_Texto selecionado_:
■ ■ ■
A aprovação do projeto de lei do homeschooling (PL 3179/2012) na Câmara na última quarta-feira (19) foi um marco histórico para o homeschooling no Brasil. Mas o texto do projeto não é unanimidade na comunidade ‘homeschooler’ do país, composta hoje por cerca de 17 mil famílias, segundo estimativa do Ministério da Educação. Entre os líderes das associações de ensino domiciliar e as famílias que aderem à prática, há uma diversidade de opiniões sobre o documento que avançou para o Senado.
A maioria considerou o resultado uma vitória, mas há divergências sobre o tamanho da conquista. Por um lado, a regulamentação é vista como um primeiro passo para quebrar o tabu, normalizar o homeschooling na sociedade e diminuir a perseguição contra seus adeptos. Por outro, a não aprovação das emendas ao texto-base decepcionou algumas famílias e associações, que esperavam, por exemplo, que se derrubassem a possibilidade de perda perpétua do direito ao homeschooling em caso de reprovação do estudante e a obrigatoriedade de que os pais ou tutores tenham ensino superior.
“Nunca tivemos ilusões de que teríamos uma lei perfeita. Longe disso. Mas sempre tivemos uma preocupação de que houvesse uma lei que fosse mais restritiva e que pudesse inviabilizar a prática. Mas seguimos. É um projeto de razoável para bom. Eu acho que a gente avançou bastante. Demos um grande passo só em tirar desse limbo jurídico as famílias processadas. É um novo alento para que elas continuem praticando o homeschooling, e com isso eu já fico muito feliz”, diz Rick Dias, presidente da Associação Nacional de Educação Domiciliar (Aned).
■ ■ ■
_Linhas de dados_:
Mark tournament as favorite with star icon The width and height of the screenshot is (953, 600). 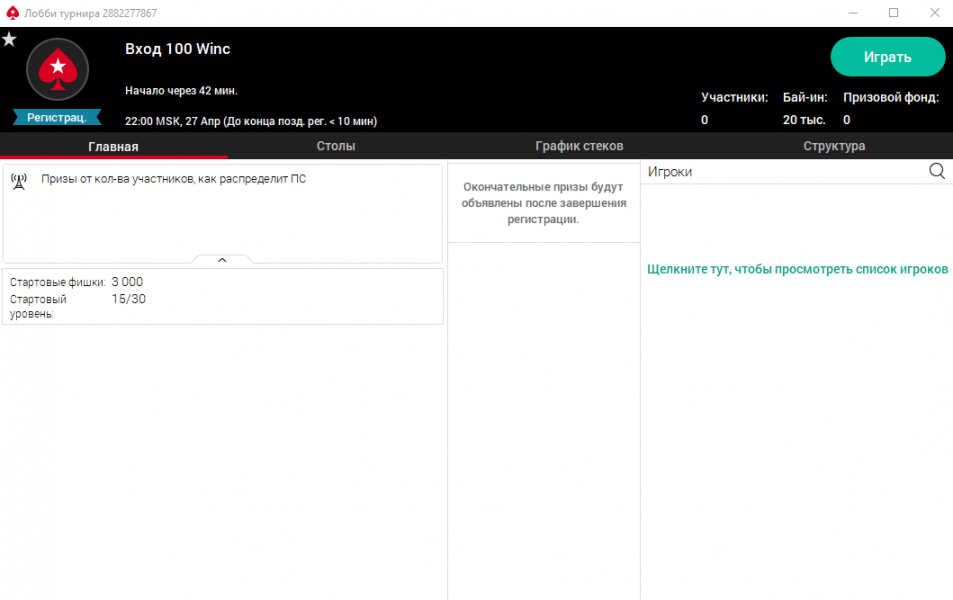[x=9, y=40]
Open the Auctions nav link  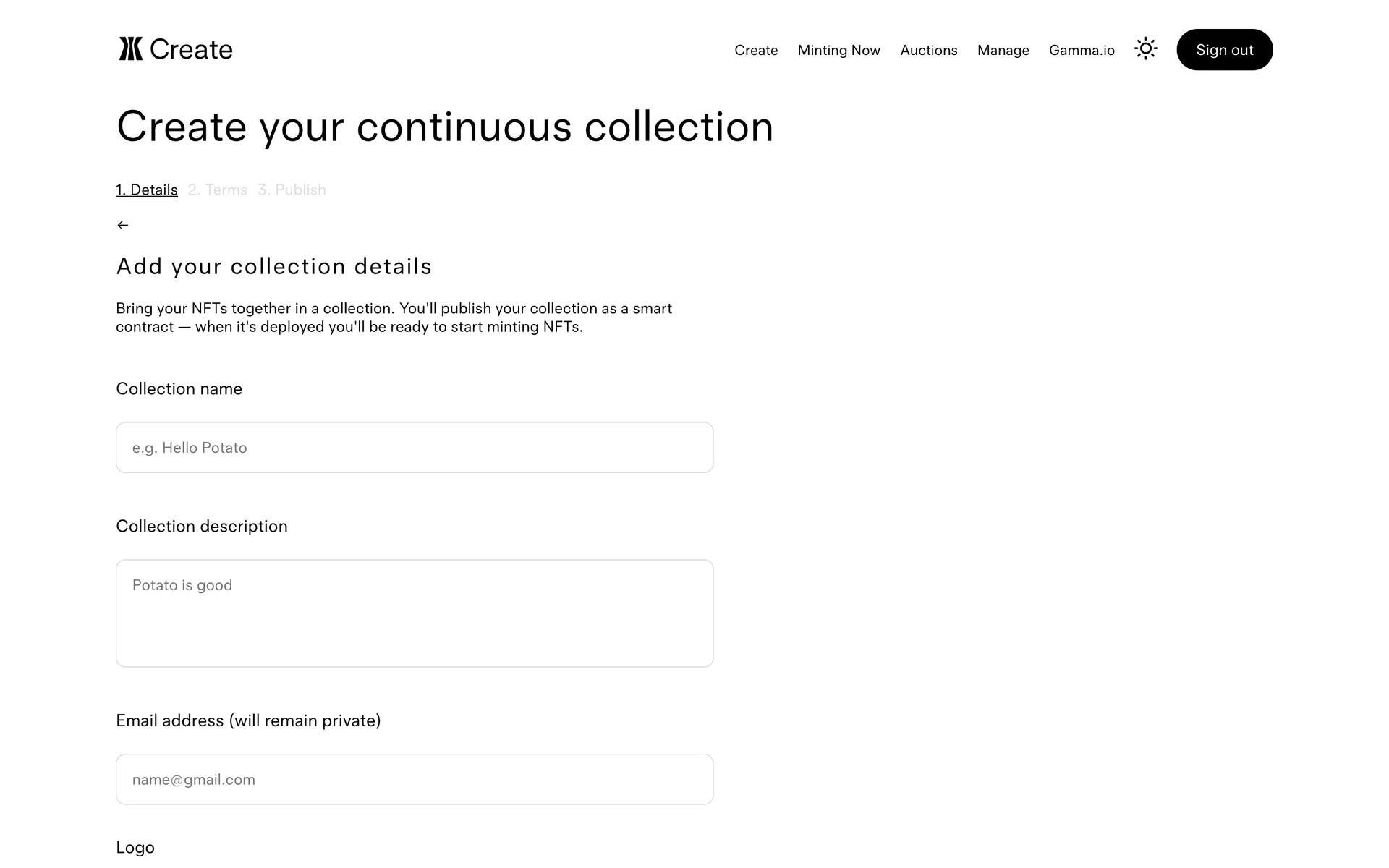(x=928, y=50)
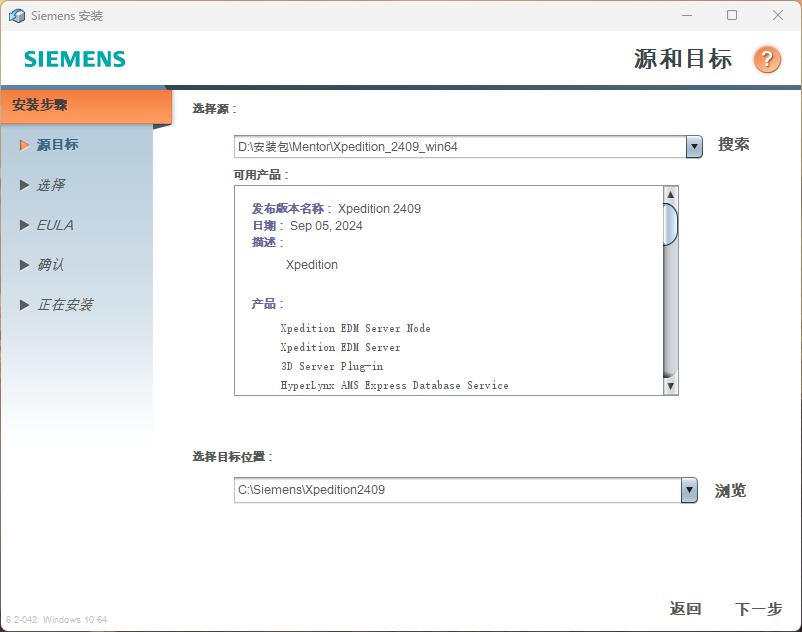Click the products list scrollbar thumb

670,224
■ ■ ■
_O que se pede_: Como fica o trecho do texto sobre homeschooling que começa em "A aprovação do" e termina em "para o Senado." quando se troca "Senado" por "Senado Federal"? Baseie-se somente no texto.

_Resultado da tarefa_:
A aprovação do projeto de lei do homeschooling (PL 3179/2012) na Câmara na última quarta-feira (19) foi um marco histórico para o homeschooling no Brasil. Mas o texto do projeto não é unanimidade na comunidade ‘homeschooler’ do país, composta hoje por cerca de 17 mil famílias, segundo estimativa do Ministério da Educação. Entre os líderes das associações de ensino domiciliar e as famílias que aderem à prática, há uma diversidade de opiniões sobre o documento que avançou para o Senado Federal.